*Recorded data*.
↓↓↓
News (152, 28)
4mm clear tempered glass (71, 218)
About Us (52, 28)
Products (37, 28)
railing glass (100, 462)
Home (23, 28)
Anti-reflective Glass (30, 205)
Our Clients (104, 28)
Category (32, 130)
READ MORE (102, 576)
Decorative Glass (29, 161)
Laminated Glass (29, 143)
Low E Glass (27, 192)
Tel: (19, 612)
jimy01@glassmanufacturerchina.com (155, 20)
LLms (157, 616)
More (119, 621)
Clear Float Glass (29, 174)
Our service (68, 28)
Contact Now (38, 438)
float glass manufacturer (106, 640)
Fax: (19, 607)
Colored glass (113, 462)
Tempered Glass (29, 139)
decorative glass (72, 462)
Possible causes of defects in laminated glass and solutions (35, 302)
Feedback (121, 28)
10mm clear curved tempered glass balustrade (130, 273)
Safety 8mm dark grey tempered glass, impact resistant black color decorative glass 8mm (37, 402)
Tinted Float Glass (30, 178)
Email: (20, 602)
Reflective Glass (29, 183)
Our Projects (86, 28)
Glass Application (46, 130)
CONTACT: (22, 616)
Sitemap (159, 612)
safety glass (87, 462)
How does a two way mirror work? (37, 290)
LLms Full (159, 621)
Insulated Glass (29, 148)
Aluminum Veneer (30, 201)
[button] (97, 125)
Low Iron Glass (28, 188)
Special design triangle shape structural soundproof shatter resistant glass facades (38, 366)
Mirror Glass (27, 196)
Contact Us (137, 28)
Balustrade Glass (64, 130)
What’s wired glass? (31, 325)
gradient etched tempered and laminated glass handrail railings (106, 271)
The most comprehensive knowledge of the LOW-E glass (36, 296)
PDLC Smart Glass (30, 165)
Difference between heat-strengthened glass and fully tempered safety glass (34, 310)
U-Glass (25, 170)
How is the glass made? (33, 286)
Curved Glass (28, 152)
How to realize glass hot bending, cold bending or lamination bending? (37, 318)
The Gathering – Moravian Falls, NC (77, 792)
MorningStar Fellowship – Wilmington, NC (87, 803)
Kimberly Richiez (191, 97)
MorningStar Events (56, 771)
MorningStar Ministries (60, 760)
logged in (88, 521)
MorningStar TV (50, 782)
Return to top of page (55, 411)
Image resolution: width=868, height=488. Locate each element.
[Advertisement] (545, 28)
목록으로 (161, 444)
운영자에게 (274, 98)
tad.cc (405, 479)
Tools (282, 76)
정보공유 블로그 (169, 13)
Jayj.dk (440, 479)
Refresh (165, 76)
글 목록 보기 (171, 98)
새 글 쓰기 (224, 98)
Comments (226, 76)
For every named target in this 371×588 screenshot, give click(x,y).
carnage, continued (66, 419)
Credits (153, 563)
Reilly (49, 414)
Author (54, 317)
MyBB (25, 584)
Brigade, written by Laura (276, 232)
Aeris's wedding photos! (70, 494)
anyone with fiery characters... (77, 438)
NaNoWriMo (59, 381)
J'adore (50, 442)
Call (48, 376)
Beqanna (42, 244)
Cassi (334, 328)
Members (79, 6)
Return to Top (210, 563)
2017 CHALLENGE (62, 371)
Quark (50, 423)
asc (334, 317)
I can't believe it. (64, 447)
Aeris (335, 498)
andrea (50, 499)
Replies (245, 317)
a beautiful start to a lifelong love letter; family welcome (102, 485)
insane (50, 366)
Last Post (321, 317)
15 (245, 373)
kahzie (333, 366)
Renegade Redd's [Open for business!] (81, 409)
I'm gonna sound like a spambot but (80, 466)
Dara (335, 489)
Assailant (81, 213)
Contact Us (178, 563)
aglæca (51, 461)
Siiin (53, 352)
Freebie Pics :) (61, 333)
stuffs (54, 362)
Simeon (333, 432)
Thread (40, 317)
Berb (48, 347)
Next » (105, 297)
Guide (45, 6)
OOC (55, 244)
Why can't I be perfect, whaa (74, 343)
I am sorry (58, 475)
↑↑↑
*Given task*.
Rewrite all of the records above, substituting "Morning Star" for every occurrence of "MorningStar" and leaving everything else unchanged.

*Problem solution*.
News (152, 28)
4mm clear tempered glass (71, 218)
About Us (52, 28)
Products (37, 28)
railing glass (100, 462)
Home (23, 28)
Anti-reflective Glass (30, 205)
Our Clients (104, 28)
Category (32, 130)
READ MORE (102, 576)
Decorative Glass (29, 161)
Laminated Glass (29, 143)
Low E Glass (27, 192)
Tel: (19, 612)
jimy01@glassmanufacturerchina.com (155, 20)
LLms (157, 616)
More (119, 621)
Clear Float Glass (29, 174)
Our service (68, 28)
Contact Now (38, 438)
float glass manufacturer (106, 640)
Fax: (19, 607)
Colored glass (113, 462)
Tempered Glass (29, 139)
decorative glass (72, 462)
Possible causes of defects in laminated glass and solutions (35, 302)
Feedback (121, 28)
10mm clear curved tempered glass balustrade (130, 273)
Safety 8mm dark grey tempered glass, impact resistant black color decorative glass 8mm (37, 402)
Tinted Float Glass (30, 178)
Email: (20, 602)
Reflective Glass (29, 183)
Our Projects (86, 28)
Glass Application (46, 130)
CONTACT: (22, 616)
Sitemap (159, 612)
safety glass (87, 462)
How does a two way mirror work? (37, 290)
LLms Full (159, 621)
Insulated Glass (29, 148)
Aluminum Veneer (30, 201)
[button] (97, 125)
Low Iron Glass (28, 188)
Special design triangle shape structural soundproof shatter resistant glass facades (38, 366)
Mirror Glass (27, 196)
Contact Us (137, 28)
Balustrade Glass (64, 130)
What’s wired glass? (31, 325)
gradient etched tempered and laminated glass handrail railings (106, 271)
The most comprehensive knowledge of the LOW-E glass (36, 296)
PDLC Smart Glass (30, 165)
Difference between heat-strengthened glass and fully tempered safety glass (34, 310)
U-Glass (25, 170)
How is the glass made? (33, 286)
Curved Glass (28, 152)
How to realize glass hot bending, cold bending or lamination bending? (37, 318)
The Gathering – Moravian Falls, NC (77, 792)
Morning Star Fellowship – Wilmington, NC (87, 803)
Kimberly Richiez (191, 97)
Morning Star Events (56, 771)
Morning Star Ministries (60, 760)
logged in (88, 521)
Morning Star TV (50, 782)
Return to top of page (55, 411)
Image resolution: width=868, height=488. Locate each element.
[Advertisement] (545, 28)
목록으로 (161, 444)
운영자에게 (274, 98)
tad.cc (405, 479)
Tools (282, 76)
정보공유 블로그 (169, 13)
Jayj.dk (440, 479)
Refresh (165, 76)
글 목록 보기 (171, 98)
새 글 쓰기 (224, 98)
Comments (226, 76)
For every named target in this 371×588 screenshot, give click(x,y).
carnage, continued (66, 419)
Credits (153, 563)
Reilly (49, 414)
Author (54, 317)
MyBB (25, 584)
Brigade, written by Laura (276, 232)
Aeris's wedding photos! (70, 494)
anyone with fiery characters... (77, 438)
NaNoWriMo (59, 381)
J'adore (50, 442)
Call (48, 376)
Beqanna (42, 244)
Cassi (334, 328)
Members (79, 6)
Return to Top (210, 563)
2017 CHALLENGE (62, 371)
Quark (50, 423)
asc (334, 317)
I can't believe it. (64, 447)
Aeris (335, 498)
andrea (50, 499)
Replies (245, 317)
a beautiful start to a lifelong love letter; family welcome (102, 485)
insane (50, 366)
Last Post (321, 317)
15 (245, 373)
kahzie (333, 366)
Renegade Redd's [Open for business!] (81, 409)
I'm gonna sound like a spambot but (80, 466)
Dara (335, 489)
Assailant (81, 213)
Contact Us (178, 563)
aglæca (51, 461)
Siiin (53, 352)
Freebie Pics :) (61, 333)
stuffs (54, 362)
Simeon (333, 432)
Thread (40, 317)
Berb (48, 347)
Next » (105, 297)
Guide (45, 6)
OOC (55, 244)
Why can't I be perfect, whaa (74, 343)
I am sorry (58, 475)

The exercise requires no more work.